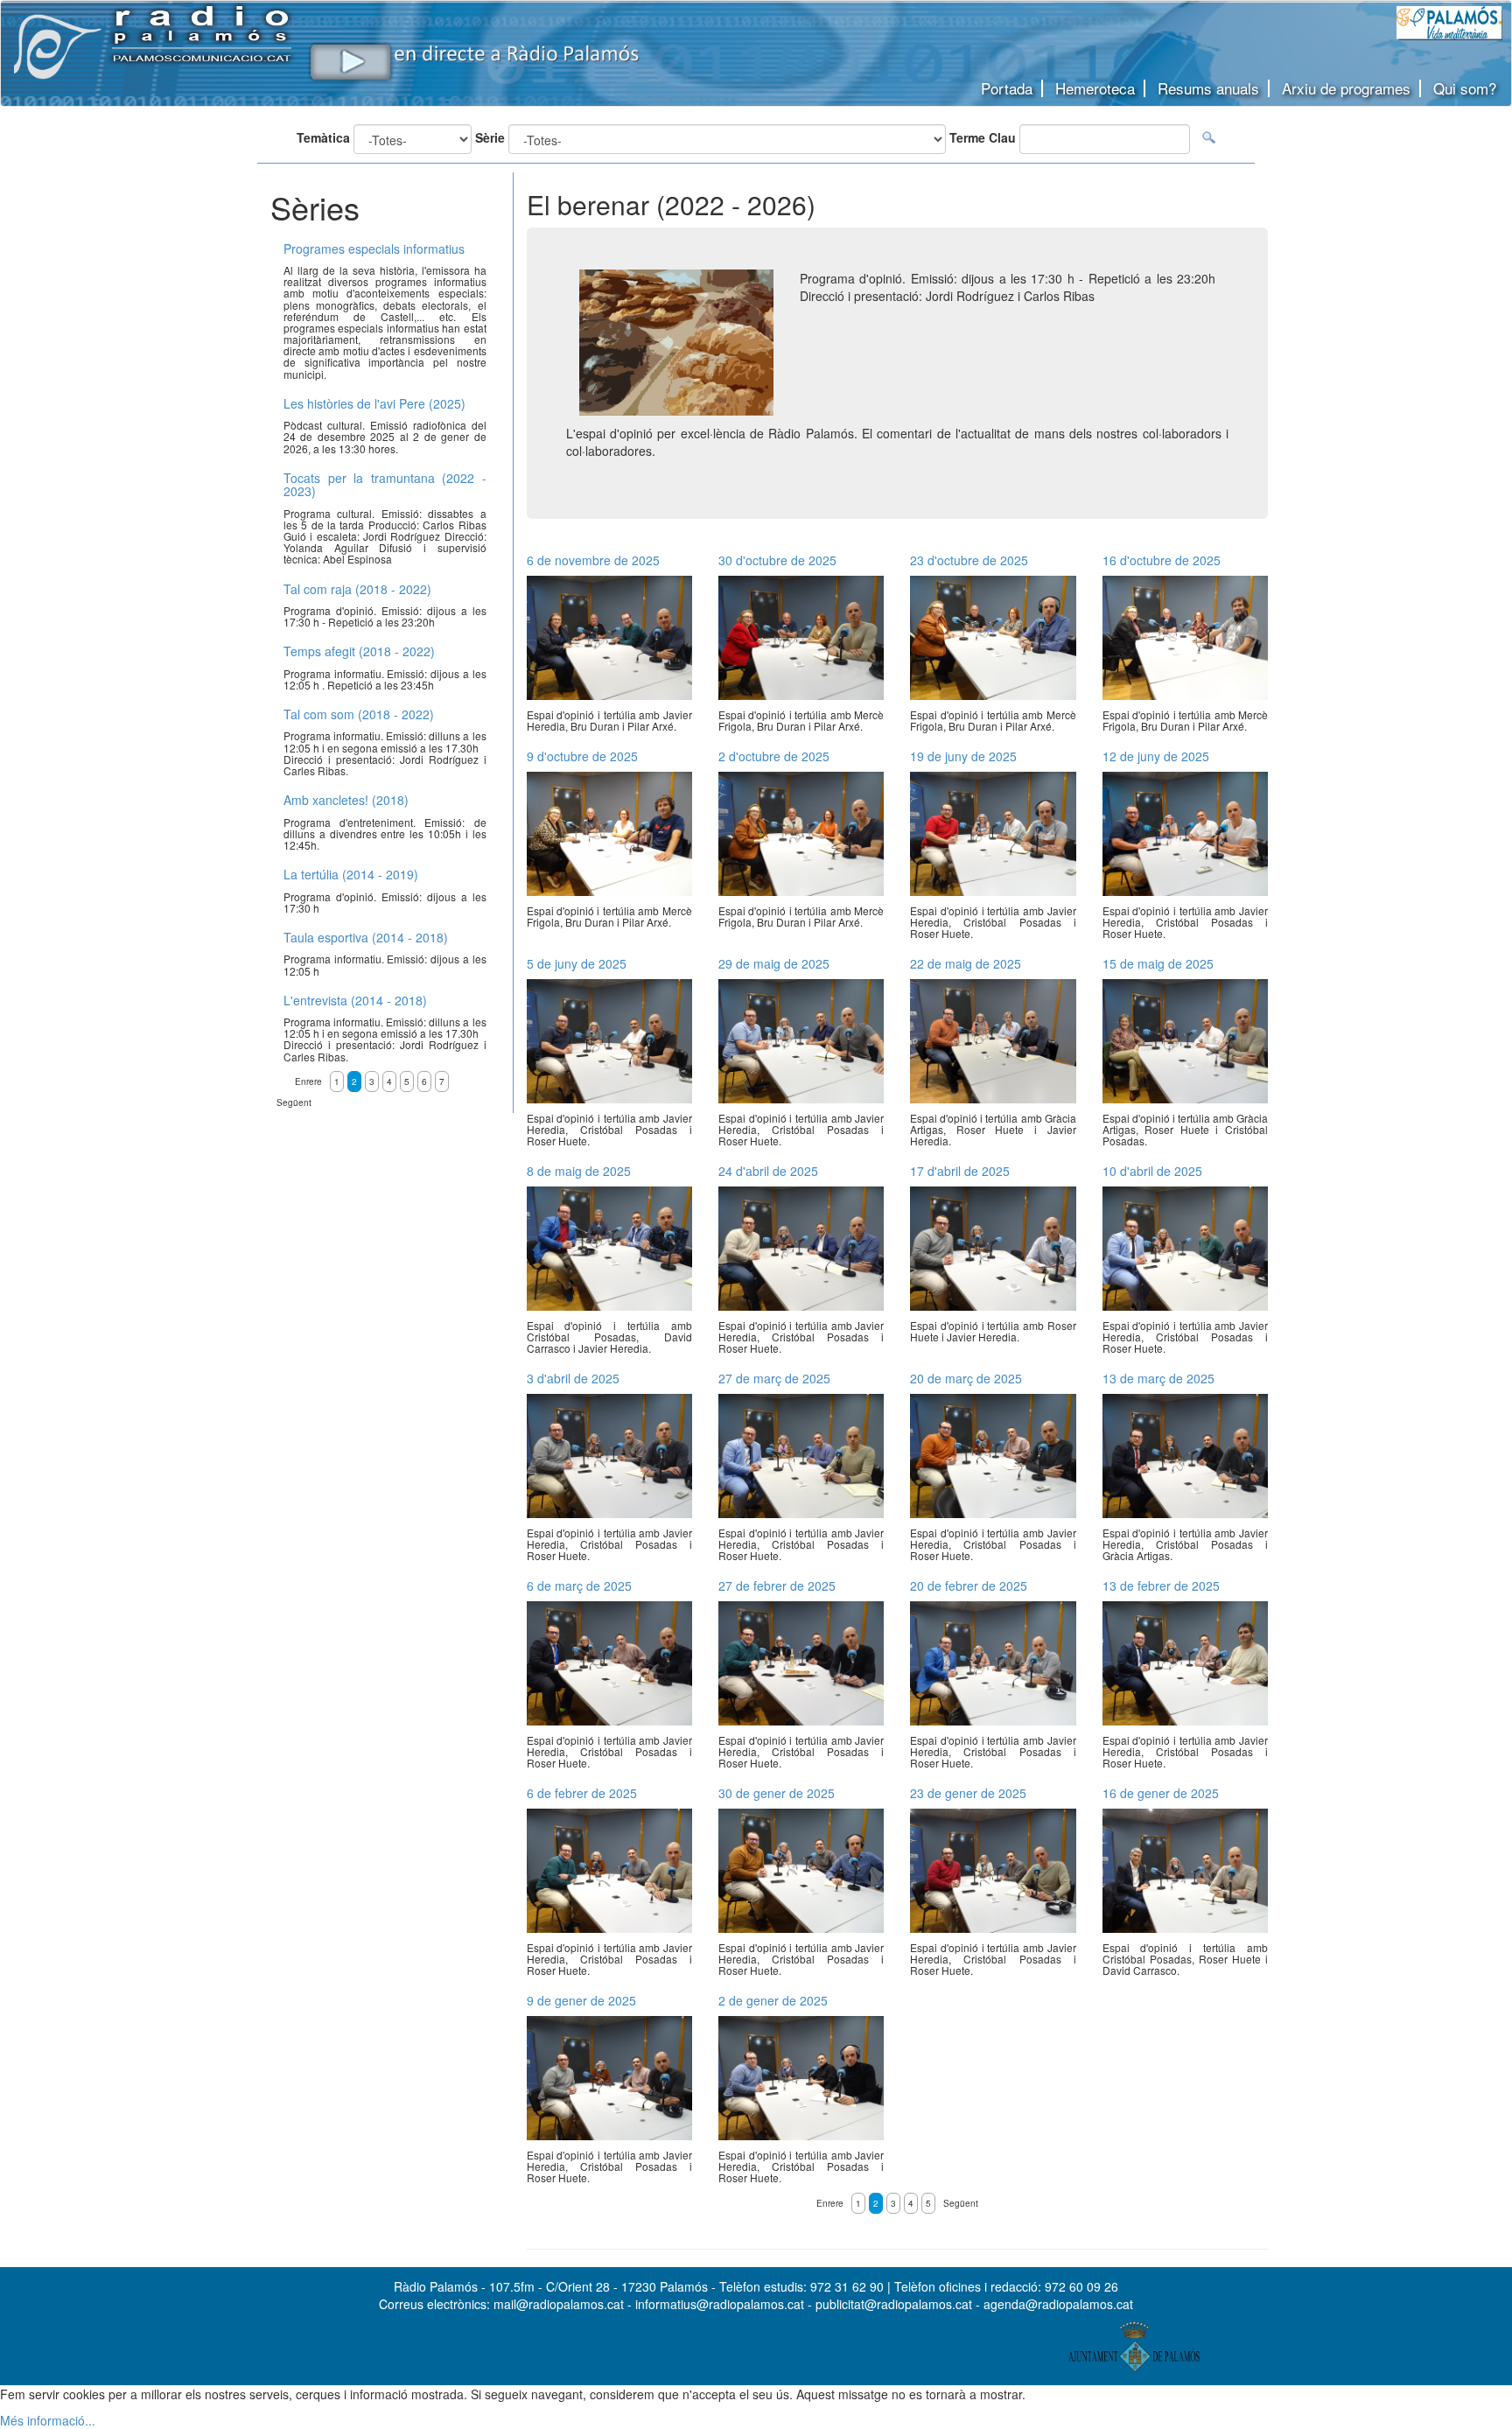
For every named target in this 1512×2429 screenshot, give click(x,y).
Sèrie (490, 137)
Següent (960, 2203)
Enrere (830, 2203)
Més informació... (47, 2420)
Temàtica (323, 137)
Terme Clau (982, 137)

(Task objective) Since the pictures are not wanted, give the material again exactly without them.

(Final answer)
For every named target in this 1512×2429 screenshot, give click(x,y).
Sèrie (490, 137)
Següent (960, 2203)
Enrere (830, 2203)
Més informació... (47, 2420)
Temàtica (323, 137)
Terme Clau (982, 137)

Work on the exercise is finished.